Swedish climate activist Greta Thunberg poses for a photo by the Ahkka mountain at the world heritag...

Greta Thunberg Condemns Climate Change Inaction: “We Are In An Emergency”

The teenage climate activist says people need to pressure world leaders into taking action.

Greta Thunberg was not surprised by the sobering assessment of climate change recently released by the United Nation’s Intergovernmental Panel on Climate Change (IPCC). Instead, Thunberg has maintained the report merely confirms what climate activists like herself have already known: We are living amidst a climate emergency. What’s more, she condemned world leaders’ general lack of action toward addressing climate change and called on both the public and the media to pressure governments into taking action.

“The new IPCC report contains no real surprises,” the 18-year-old Swedish climate activist tweeted Monday. “It confirms what we already know from thousands [of] previous studies and reports — that we are in an emergency.”

In its report, the IPCC concluded “it is unequivocal that human influence has warmed the atmosphere, ocean, and land,” effectively confirming that humans are contributing to climate change. The report also noted that even the most dramatic of actions were unlikely to prevent a global warming of 1.5 degrees Celsius. In fact, the IPCC concluded that average global temperatures could rise beyond 2 degrees Celsius by the end of this century if steep and immediate emissions cuts are not made, leading to an increase in extreme weather events like heatwaves, droughts, and floods.

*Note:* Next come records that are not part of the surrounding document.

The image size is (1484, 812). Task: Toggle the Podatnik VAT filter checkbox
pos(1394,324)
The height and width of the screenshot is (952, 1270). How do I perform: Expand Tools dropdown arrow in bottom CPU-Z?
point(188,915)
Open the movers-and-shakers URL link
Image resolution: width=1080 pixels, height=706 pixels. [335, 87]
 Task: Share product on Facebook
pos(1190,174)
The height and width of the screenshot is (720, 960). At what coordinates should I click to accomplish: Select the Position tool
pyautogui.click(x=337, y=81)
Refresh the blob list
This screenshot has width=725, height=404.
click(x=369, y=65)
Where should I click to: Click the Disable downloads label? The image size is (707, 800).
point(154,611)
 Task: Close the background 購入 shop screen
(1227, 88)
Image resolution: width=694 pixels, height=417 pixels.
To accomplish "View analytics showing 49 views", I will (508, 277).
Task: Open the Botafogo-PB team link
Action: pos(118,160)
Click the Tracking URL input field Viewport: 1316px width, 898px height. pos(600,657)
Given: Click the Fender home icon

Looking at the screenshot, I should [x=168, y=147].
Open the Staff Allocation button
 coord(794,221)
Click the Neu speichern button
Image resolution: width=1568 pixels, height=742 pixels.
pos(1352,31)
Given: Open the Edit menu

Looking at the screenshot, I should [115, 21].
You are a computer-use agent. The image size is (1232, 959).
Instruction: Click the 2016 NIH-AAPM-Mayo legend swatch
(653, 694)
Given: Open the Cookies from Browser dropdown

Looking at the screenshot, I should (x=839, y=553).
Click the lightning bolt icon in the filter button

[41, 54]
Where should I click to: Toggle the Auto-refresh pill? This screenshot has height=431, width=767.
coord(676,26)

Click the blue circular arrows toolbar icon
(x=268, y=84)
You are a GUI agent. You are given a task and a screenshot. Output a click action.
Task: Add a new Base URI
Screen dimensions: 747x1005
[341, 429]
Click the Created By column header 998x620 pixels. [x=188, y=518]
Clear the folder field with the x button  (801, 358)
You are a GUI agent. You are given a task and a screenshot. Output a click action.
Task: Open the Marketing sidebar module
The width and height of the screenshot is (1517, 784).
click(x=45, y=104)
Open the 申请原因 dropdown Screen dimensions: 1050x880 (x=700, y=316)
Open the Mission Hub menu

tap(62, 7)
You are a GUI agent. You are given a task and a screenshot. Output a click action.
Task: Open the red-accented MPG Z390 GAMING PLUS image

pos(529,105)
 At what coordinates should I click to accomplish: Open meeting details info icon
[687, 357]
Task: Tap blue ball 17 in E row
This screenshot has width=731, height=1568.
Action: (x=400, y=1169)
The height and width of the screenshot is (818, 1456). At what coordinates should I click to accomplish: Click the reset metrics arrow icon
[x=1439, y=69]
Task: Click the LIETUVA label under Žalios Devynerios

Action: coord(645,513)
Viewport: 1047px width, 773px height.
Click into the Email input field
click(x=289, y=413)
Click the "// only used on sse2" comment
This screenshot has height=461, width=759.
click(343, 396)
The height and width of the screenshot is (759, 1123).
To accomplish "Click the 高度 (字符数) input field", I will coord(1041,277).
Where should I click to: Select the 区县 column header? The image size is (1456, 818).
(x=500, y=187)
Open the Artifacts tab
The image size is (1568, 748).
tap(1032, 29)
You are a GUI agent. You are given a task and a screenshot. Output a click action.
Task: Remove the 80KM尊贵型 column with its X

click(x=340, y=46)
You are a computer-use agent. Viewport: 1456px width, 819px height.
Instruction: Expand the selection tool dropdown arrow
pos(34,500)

Additionally, the IPCC warned some of the impacts of global warming already being experienced, such as rising sea levels, melting Arctic ice, and the warming of ocean waters, are likely irreversible. While the report noted a drastic reduction in carbon emissions could ultimately help slow these irreversible changes, the world will never see a return to the more moderate weather patterns recorded in the past.

On Monday, Thunberg characterized the IPCC report as “a solid (but cautious) summary of the current best available science” while noting it failed to include recommendations for how to drastically cut emissions sooner rather than later. “It doesn't tell us what to do,” Thunberg said in a tweet. “It is up to us to be brave and take decisions based on the scientific evidence provided in these reports. We can still avoid the worst consequences, but not if we continue like today, and not without treating the crisis like a crisis.”

But even if the report had recommended specific actions, Thunberg isn’t sure world leaders —many of whom are expected to gather in Scotland in November for the United Nations Climate Change Conference — would even take them.

"I expect them to go out and have big speeches, or press releases, or posts on social media where they say the climate crisis is very important and we are doing everything that we can," Thunberg told Reuters of her expectations of world leaders. "As it is now, nothing is changing. The only thing that's changing is the climate."

Still, Thunberg hopes the IPCC’s latest report will serve to galvanize people into taking action to demand their governments address climate change more seriously.

"When these extreme weather events are happening, many say, ‘what will it take for people in power to start acting? What are they waiting for?’” she told Reuters. “And it will take many things, but especially, it will take massive pressure from the public and massive pressure from the media.”